- _What you are asked to do_
Every line of the data that includes "Task" should be copied out.

⁂

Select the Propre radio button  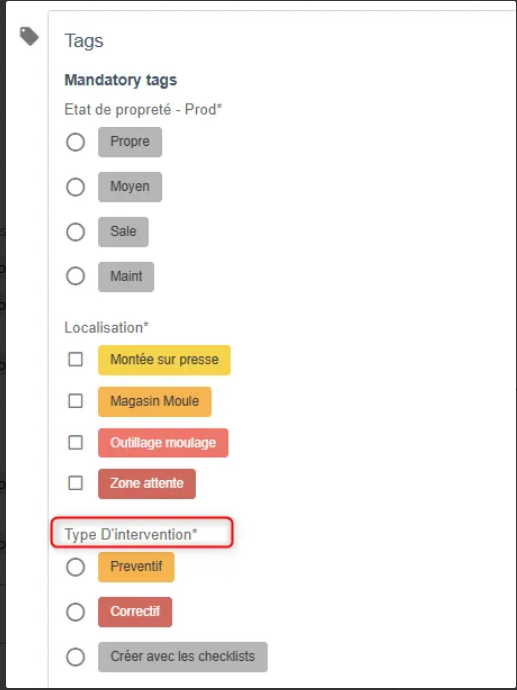coord(76,143)
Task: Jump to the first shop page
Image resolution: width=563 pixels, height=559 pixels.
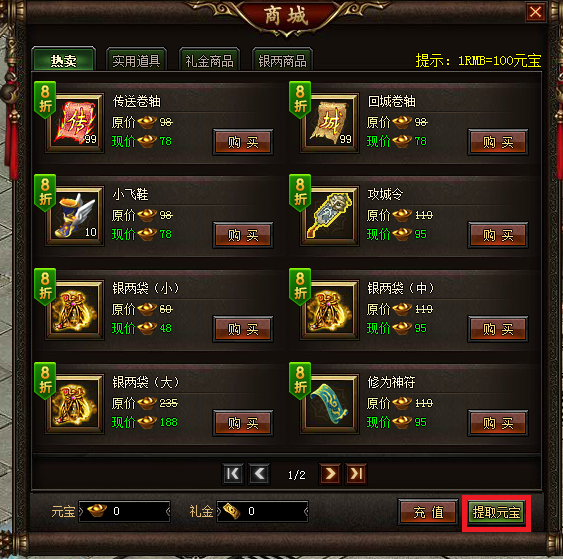Action: pos(233,474)
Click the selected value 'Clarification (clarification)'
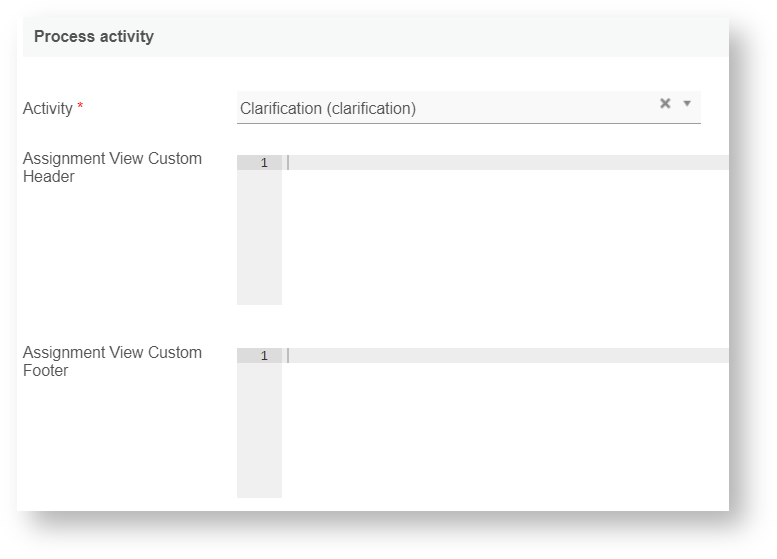Screen dimensions: 777x559 tap(328, 108)
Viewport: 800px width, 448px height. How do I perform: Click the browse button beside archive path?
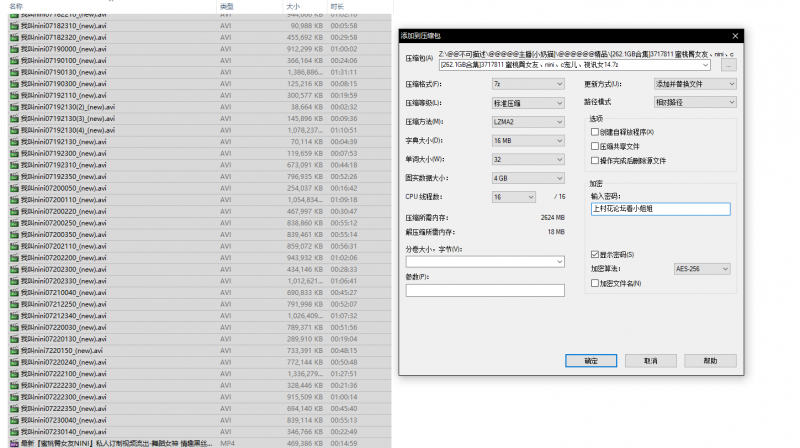pos(729,65)
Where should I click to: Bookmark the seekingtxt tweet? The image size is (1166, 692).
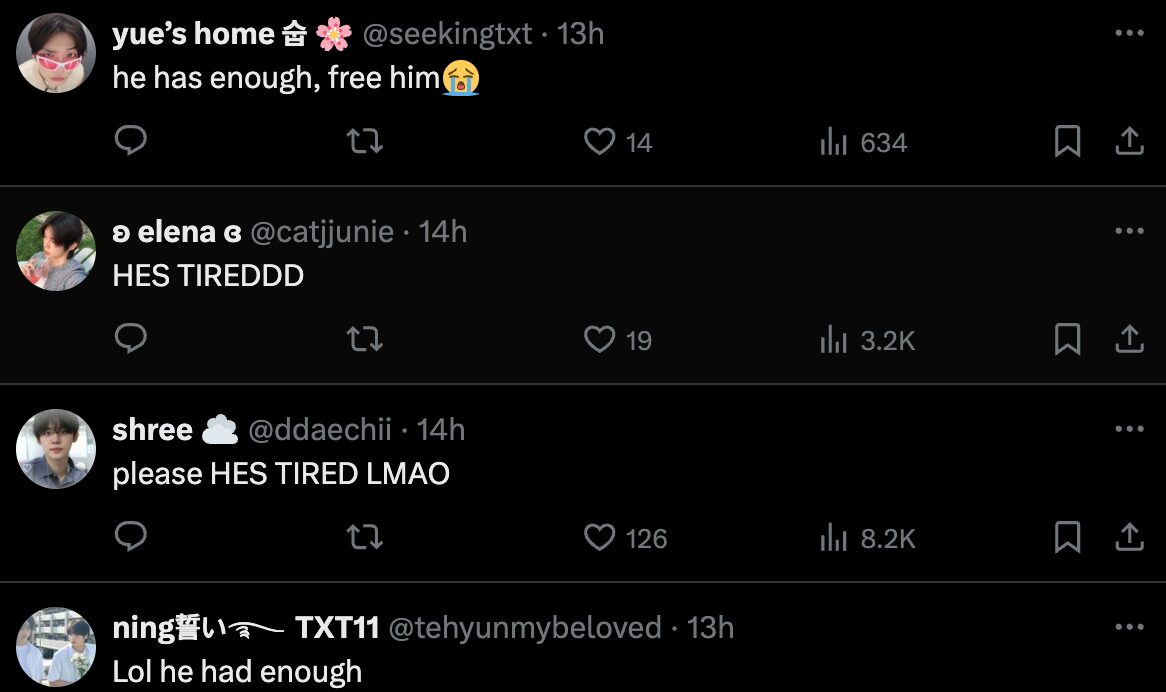click(x=1067, y=142)
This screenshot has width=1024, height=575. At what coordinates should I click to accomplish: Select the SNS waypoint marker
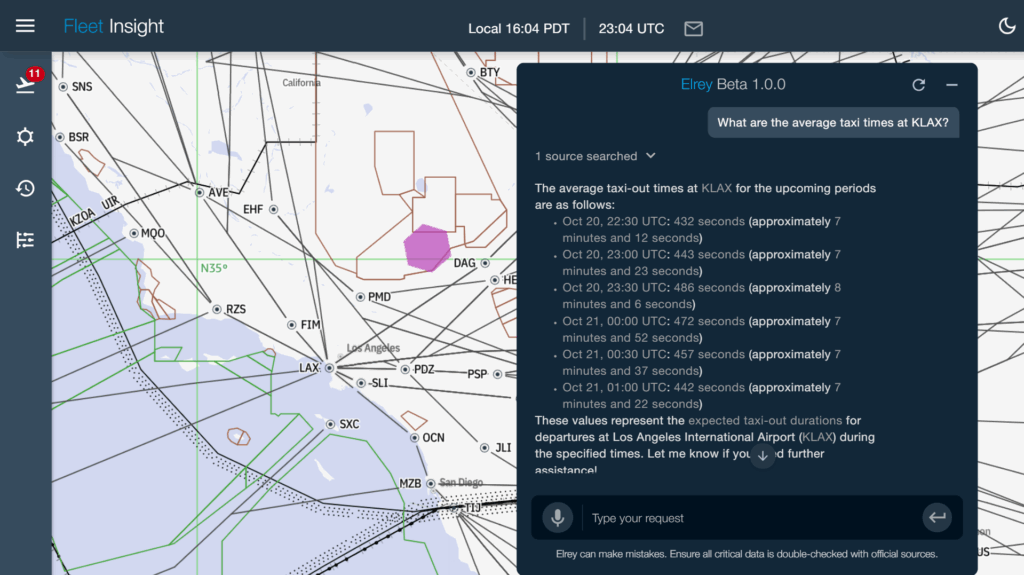(63, 87)
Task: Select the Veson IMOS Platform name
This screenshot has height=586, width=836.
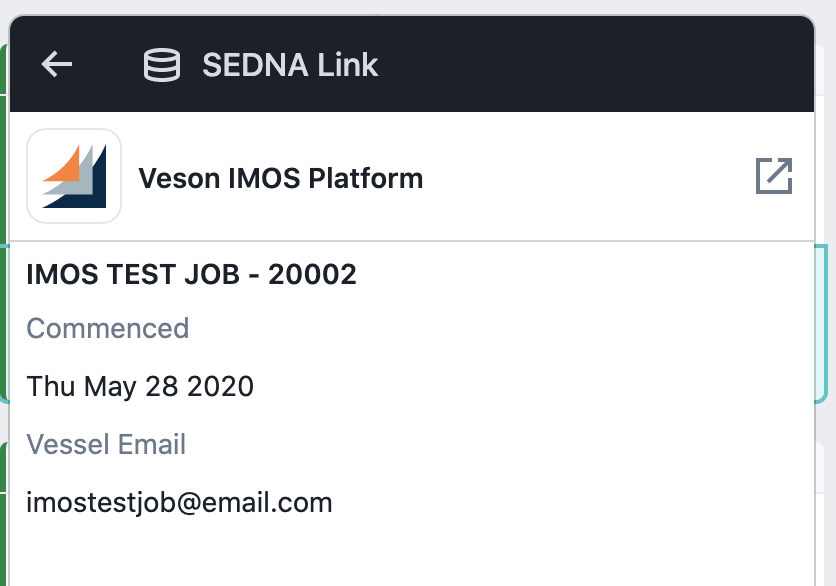Action: [x=280, y=178]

⁂

- _Answer box_
Task: Jump to the first shop page
Task: Select the Veson IMOS Platform name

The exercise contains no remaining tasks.